PROBLEM TO SOLVE >> Can you retype every record below exactly as written?

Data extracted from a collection
++++++++
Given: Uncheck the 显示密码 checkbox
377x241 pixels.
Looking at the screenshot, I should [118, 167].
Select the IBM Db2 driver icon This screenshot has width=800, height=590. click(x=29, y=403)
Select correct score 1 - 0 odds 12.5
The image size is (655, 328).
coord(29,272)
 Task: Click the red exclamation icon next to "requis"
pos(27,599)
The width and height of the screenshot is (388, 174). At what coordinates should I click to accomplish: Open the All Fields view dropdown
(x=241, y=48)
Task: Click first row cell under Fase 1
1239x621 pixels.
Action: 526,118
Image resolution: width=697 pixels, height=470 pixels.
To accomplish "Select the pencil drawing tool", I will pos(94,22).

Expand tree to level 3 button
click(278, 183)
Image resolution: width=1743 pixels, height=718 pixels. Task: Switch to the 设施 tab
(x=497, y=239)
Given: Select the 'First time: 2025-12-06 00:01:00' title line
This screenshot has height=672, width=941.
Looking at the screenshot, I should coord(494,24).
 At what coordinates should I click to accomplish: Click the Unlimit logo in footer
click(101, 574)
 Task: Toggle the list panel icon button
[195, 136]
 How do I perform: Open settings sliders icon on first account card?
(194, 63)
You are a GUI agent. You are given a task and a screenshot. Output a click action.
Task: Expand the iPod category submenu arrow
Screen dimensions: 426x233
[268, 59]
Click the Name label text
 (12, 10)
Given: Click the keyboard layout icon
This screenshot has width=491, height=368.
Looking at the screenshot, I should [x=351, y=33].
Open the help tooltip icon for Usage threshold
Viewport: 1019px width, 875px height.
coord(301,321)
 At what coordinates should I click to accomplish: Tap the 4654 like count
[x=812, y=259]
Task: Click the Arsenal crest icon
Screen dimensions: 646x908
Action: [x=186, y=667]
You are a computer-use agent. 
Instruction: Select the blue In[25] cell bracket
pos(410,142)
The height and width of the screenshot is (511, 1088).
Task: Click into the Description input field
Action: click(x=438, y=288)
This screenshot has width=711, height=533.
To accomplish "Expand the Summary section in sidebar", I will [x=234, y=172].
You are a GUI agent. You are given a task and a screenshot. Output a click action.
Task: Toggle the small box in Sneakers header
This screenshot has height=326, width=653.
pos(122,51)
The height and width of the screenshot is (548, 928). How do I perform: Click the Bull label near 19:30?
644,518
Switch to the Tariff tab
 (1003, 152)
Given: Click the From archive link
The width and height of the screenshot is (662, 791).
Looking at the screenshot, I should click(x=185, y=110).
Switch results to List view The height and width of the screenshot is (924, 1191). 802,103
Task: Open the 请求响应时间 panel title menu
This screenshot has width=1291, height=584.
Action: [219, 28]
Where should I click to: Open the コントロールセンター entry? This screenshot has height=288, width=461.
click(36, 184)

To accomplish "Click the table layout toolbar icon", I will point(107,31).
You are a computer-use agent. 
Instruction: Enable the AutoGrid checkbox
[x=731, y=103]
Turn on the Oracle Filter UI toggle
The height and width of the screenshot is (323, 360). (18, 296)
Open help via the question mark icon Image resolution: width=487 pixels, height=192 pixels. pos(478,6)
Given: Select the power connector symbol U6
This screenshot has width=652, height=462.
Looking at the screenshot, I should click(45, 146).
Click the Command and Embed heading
++++++++
WRITTEN RESPONSE >>
Given: Uncheck the 显示密码 checkbox
377x241 pixels.
Looking at the screenshot, I should [118, 167].
Select the IBM Db2 driver icon This screenshot has width=800, height=590. click(x=29, y=403)
Select correct score 1 - 0 odds 12.5
The image size is (655, 328).
coord(29,272)
 Task: Click the red exclamation icon next to "requis"
pos(27,599)
The width and height of the screenshot is (388, 174). At what coordinates should I click to accomplish: Open the All Fields view dropdown
(x=241, y=48)
Task: Click first row cell under Fase 1
1239x621 pixels.
Action: 526,118
Image resolution: width=697 pixels, height=470 pixels.
To accomplish "Select the pencil drawing tool", I will pos(94,22).

Expand tree to level 3 button
click(278, 183)
Image resolution: width=1743 pixels, height=718 pixels. Task: Switch to the 设施 tab
(x=497, y=239)
Given: Select the 'First time: 2025-12-06 00:01:00' title line
This screenshot has height=672, width=941.
Looking at the screenshot, I should coord(494,24).
 At what coordinates should I click to accomplish: Click the Unlimit logo in footer
click(101, 574)
 Task: Toggle the list panel icon button
[195, 136]
 How do I perform: Open settings sliders icon on first account card?
(194, 63)
You are a GUI agent. You are given a task and a screenshot. Output a click action.
Task: Expand the iPod category submenu arrow
Screen dimensions: 426x233
[268, 59]
Click the Name label text
 (12, 10)
Given: Click the keyboard layout icon
This screenshot has width=491, height=368.
Looking at the screenshot, I should [x=351, y=33].
Open the help tooltip icon for Usage threshold
Viewport: 1019px width, 875px height.
coord(301,321)
 At what coordinates should I click to accomplish: Tap the 4654 like count
[x=812, y=259]
Task: Click the Arsenal crest icon
Screen dimensions: 646x908
Action: [x=186, y=667]
You are a computer-use agent. 
Instruction: Select the blue In[25] cell bracket
pos(410,142)
The height and width of the screenshot is (511, 1088).
Task: Click into the Description input field
Action: click(x=438, y=288)
This screenshot has width=711, height=533.
To accomplish "Expand the Summary section in sidebar", I will [x=234, y=172].
You are a GUI agent. You are given a task and a screenshot. Output a click action.
Task: Toggle the small box in Sneakers header
This screenshot has height=326, width=653.
pos(122,51)
The height and width of the screenshot is (548, 928). How do I perform: Click the Bull label near 19:30?
644,518
Switch to the Tariff tab
 (1003, 152)
Given: Click the From archive link
The width and height of the screenshot is (662, 791).
Looking at the screenshot, I should click(x=185, y=110).
Switch results to List view The height and width of the screenshot is (924, 1191). 802,103
Task: Open the 请求响应时间 panel title menu
This screenshot has width=1291, height=584.
Action: [219, 28]
Where should I click to: Open the コントロールセンター entry? This screenshot has height=288, width=461.
click(36, 184)

To accomplish "Click the table layout toolbar icon", I will point(107,31).
You are a computer-use agent. 
Instruction: Enable the AutoGrid checkbox
[x=731, y=103]
Turn on the Oracle Filter UI toggle
The height and width of the screenshot is (323, 360). (18, 296)
Open help via the question mark icon Image resolution: width=487 pixels, height=192 pixels. pos(478,6)
Given: Select the power connector symbol U6
This screenshot has width=652, height=462.
Looking at the screenshot, I should click(45, 146).
Click the Command and Embed heading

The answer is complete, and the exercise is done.